*WHAT IS EXPECTED*
Return the lines of the data below exactly, from the line with "Open the 3001Med course link" up to and including the line with "Looking at the". Leave the pictures out of your answer.

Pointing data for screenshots

◆ ◆ ◆ ◆

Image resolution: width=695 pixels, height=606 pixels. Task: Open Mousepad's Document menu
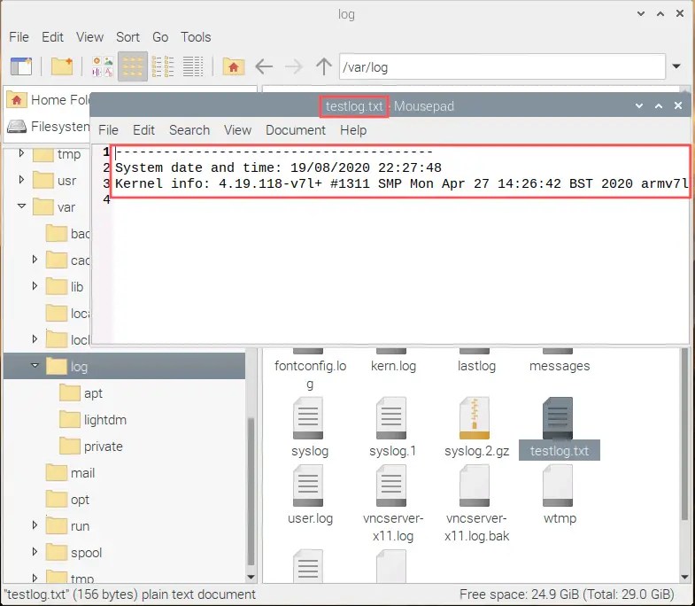295,130
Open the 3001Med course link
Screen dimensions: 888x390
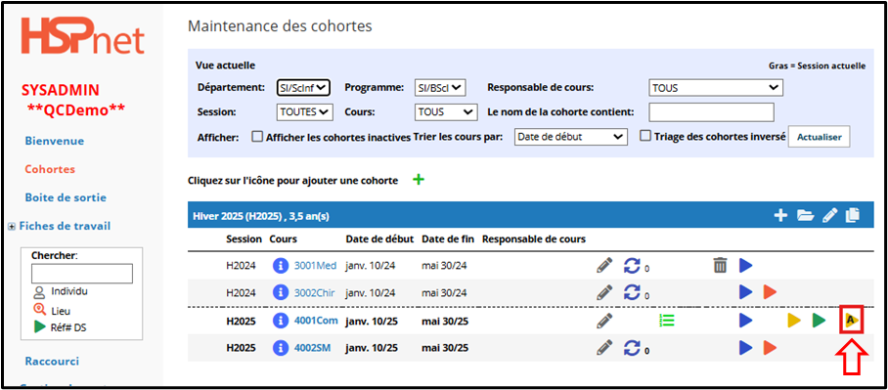coord(316,265)
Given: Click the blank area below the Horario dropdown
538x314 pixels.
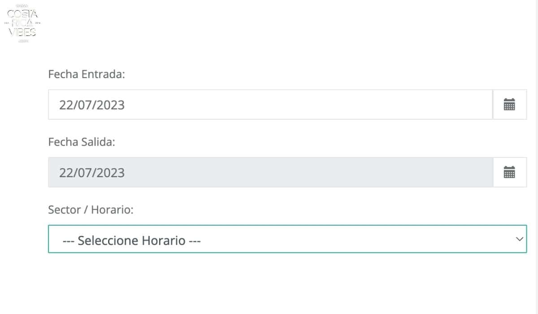Looking at the screenshot, I should click(287, 283).
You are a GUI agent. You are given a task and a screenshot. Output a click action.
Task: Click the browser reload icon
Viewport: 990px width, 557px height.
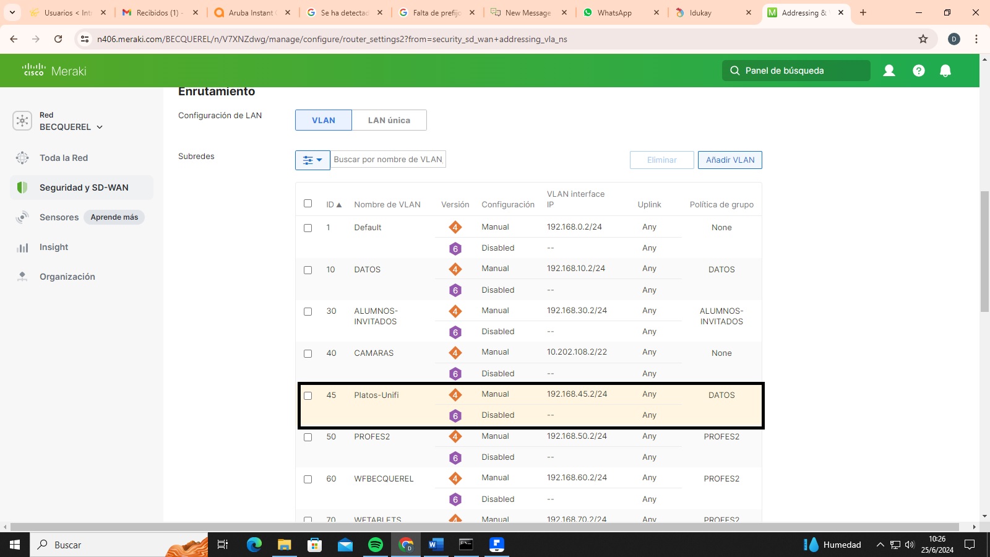[58, 39]
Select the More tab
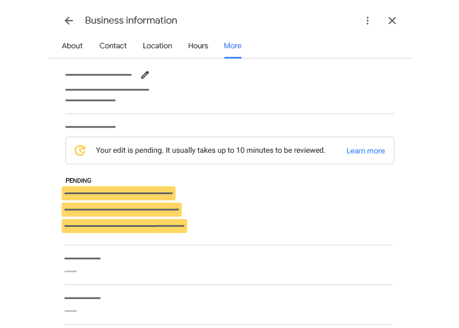 [x=232, y=46]
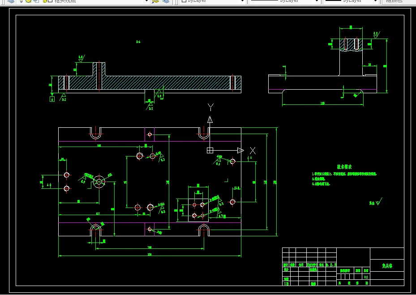Open the ByLayer lineweight dropdown
The image size is (416, 295).
(351, 1)
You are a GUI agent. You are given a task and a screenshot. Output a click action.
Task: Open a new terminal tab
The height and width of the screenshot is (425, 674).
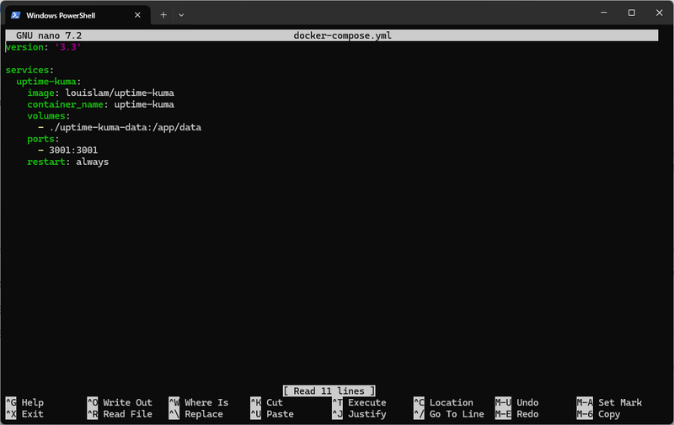tap(163, 14)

◆ ◆ ◆ ◆

*FULL SOLUTION*
Open the 3001Med course link
Screen dimensions: 888x390
coord(316,265)
Given: Click the blank area below the Horario dropdown
538x314 pixels.
Looking at the screenshot, I should click(287, 283).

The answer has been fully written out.